Surviving the Cure
Those who take their X-Men very, very seriously may not be overjoyed with "X-Men: The Last Stand," the third (and probably not last) installment. Brett ("Rush Hour") Ratner has replaced director Bryan Singer, whose movies had a richer, more burnished look. Singer felt more deeply about these outcast super-human mutants, using them as metaphors for any and all minorities. He savored the subtexts beneath the gaudy Marvel Comics surface, lingering on the teenage angst.

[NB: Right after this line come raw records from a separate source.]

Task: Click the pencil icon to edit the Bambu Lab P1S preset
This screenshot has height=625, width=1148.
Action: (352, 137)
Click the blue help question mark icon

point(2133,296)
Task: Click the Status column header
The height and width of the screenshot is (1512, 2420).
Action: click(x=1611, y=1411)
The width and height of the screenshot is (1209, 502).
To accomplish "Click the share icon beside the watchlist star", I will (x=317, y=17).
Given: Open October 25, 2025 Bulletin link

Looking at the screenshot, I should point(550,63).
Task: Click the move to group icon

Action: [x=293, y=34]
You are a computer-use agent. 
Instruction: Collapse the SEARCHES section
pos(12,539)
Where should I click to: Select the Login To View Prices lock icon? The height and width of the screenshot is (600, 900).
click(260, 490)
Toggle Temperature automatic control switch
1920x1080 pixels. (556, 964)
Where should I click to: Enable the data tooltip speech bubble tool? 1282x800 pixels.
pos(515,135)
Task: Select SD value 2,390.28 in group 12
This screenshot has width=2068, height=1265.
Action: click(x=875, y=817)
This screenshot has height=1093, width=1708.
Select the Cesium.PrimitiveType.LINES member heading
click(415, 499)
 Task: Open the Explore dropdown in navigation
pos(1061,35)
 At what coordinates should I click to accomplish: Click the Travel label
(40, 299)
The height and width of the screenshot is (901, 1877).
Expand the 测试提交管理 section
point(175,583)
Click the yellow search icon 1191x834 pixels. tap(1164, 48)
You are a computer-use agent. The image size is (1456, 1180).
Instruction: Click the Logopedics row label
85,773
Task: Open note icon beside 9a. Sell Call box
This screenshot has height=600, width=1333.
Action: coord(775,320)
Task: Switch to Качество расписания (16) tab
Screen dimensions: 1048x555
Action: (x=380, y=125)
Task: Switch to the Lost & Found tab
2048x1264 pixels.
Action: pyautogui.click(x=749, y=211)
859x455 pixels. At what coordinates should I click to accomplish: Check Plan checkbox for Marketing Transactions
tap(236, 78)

But if "The Last Stand" lacks the gravitas of Singer's sagas, it's also free of their occasional tedium. Ratner's version is friskier, shallower--and more fun. The director zips through this apocalyptic tale in 105 minutes, barely lingering to mourn the early death of Cyclops (James Marsden) at the hands of a resurrected Phoenix (Famke Janssen), whose telekinetic powers now surpass even those of Xavier (Patrick Stewart) and Magneto (Ian McKellen). The latter earns his knighthood by keeping a straight face while wearing a helmet and cape that would have looked cheesy on Flash Gordon.
This time around, the mutants face the insidious threat of a medical "cure" for their mutant gene. Should they assimilate? Power-mad Magneto assumes the government wants to eradicate mutants, and wages war. Opposing him are Wolverine, Storm, Iceman et al., plus some new faces--most intriguingly, the winged, tortured Angel (Ben Foster), whose rich father (Michael Murphy) invented the cure. Angel is such a scene stealer, it's a shame that screenwriters Zak Penn and Simon Kinberg didn't give him more to do. But their script has a streamlined trajectory that the earlier movies lacked. Sillier than the Singer versions, Ratner's movie is also--for this less-than-reverent X-Men fan--more satisfying.